Task description:
What follows is a set of records. Repeat every one of them exactly.

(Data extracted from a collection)
________________

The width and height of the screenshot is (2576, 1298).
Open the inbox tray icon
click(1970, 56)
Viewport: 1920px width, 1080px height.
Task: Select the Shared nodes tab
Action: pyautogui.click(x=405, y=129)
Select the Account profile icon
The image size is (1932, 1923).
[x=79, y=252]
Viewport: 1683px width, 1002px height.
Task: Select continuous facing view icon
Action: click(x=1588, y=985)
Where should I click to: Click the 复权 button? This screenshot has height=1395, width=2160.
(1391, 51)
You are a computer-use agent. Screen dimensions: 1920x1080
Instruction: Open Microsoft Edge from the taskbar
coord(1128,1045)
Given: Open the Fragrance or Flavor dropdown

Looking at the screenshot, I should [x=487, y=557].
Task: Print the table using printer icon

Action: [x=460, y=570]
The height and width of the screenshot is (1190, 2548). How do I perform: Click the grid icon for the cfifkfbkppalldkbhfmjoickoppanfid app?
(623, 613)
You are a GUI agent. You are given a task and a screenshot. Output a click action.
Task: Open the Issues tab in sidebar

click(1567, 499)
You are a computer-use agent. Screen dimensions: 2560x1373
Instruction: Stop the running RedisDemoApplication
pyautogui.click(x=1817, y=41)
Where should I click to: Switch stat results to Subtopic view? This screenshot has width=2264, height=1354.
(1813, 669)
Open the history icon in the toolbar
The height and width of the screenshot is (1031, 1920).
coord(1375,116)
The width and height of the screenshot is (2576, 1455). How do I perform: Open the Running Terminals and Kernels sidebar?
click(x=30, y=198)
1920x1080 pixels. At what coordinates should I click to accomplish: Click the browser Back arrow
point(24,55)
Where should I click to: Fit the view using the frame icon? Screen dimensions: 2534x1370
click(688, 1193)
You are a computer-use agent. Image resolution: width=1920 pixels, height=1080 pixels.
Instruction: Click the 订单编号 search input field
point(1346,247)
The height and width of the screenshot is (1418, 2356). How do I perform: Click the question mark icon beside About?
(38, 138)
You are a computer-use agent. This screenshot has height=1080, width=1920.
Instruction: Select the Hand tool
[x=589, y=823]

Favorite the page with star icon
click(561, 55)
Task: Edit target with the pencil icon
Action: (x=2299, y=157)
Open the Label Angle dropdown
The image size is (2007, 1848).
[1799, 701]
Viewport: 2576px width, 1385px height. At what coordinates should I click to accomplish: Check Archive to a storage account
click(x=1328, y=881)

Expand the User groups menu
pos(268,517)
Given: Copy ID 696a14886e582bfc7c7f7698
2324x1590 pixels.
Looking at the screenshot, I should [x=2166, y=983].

________________

Answer to the problem:
The width and height of the screenshot is (2576, 1298).
Open the inbox tray icon
click(1970, 56)
Viewport: 1920px width, 1080px height.
Task: Select the Shared nodes tab
Action: pyautogui.click(x=405, y=129)
Select the Account profile icon
The image size is (1932, 1923).
[x=79, y=252]
Viewport: 1683px width, 1002px height.
Task: Select continuous facing view icon
Action: click(x=1588, y=985)
Where should I click to: Click the 复权 button? This screenshot has height=1395, width=2160.
(1391, 51)
You are a computer-use agent. Screen dimensions: 1920x1080
Instruction: Open Microsoft Edge from the taskbar
coord(1128,1045)
Given: Open the Fragrance or Flavor dropdown

Looking at the screenshot, I should [x=487, y=557].
Task: Print the table using printer icon

Action: [x=460, y=570]
The height and width of the screenshot is (1190, 2548). How do I perform: Click the grid icon for the cfifkfbkppalldkbhfmjoickoppanfid app?
(623, 613)
You are a GUI agent. You are given a task and a screenshot. Output a click action.
Task: Open the Issues tab in sidebar

click(1567, 499)
You are a computer-use agent. Screen dimensions: 2560x1373
Instruction: Stop the running RedisDemoApplication
pyautogui.click(x=1817, y=41)
Where should I click to: Switch stat results to Subtopic view? This screenshot has width=2264, height=1354.
(1813, 669)
Open the history icon in the toolbar
The height and width of the screenshot is (1031, 1920).
coord(1375,116)
The width and height of the screenshot is (2576, 1455). How do I perform: Open the Running Terminals and Kernels sidebar?
click(x=30, y=198)
1920x1080 pixels. At what coordinates should I click to accomplish: Click the browser Back arrow
point(24,55)
Where should I click to: Fit the view using the frame icon? Screen dimensions: 2534x1370
click(688, 1193)
You are a computer-use agent. Image resolution: width=1920 pixels, height=1080 pixels.
Instruction: Click the 订单编号 search input field
point(1346,247)
The height and width of the screenshot is (1418, 2356). How do I perform: Click the question mark icon beside About?
(38, 138)
You are a computer-use agent. This screenshot has height=1080, width=1920.
Instruction: Select the Hand tool
[x=589, y=823]

Favorite the page with star icon
click(561, 55)
Task: Edit target with the pencil icon
Action: (x=2299, y=157)
Open the Label Angle dropdown
The image size is (2007, 1848).
[1799, 701]
Viewport: 2576px width, 1385px height. At what coordinates should I click to accomplish: Check Archive to a storage account
click(x=1328, y=881)

Expand the User groups menu
pos(268,517)
Given: Copy ID 696a14886e582bfc7c7f7698
2324x1590 pixels.
Looking at the screenshot, I should [x=2166, y=983].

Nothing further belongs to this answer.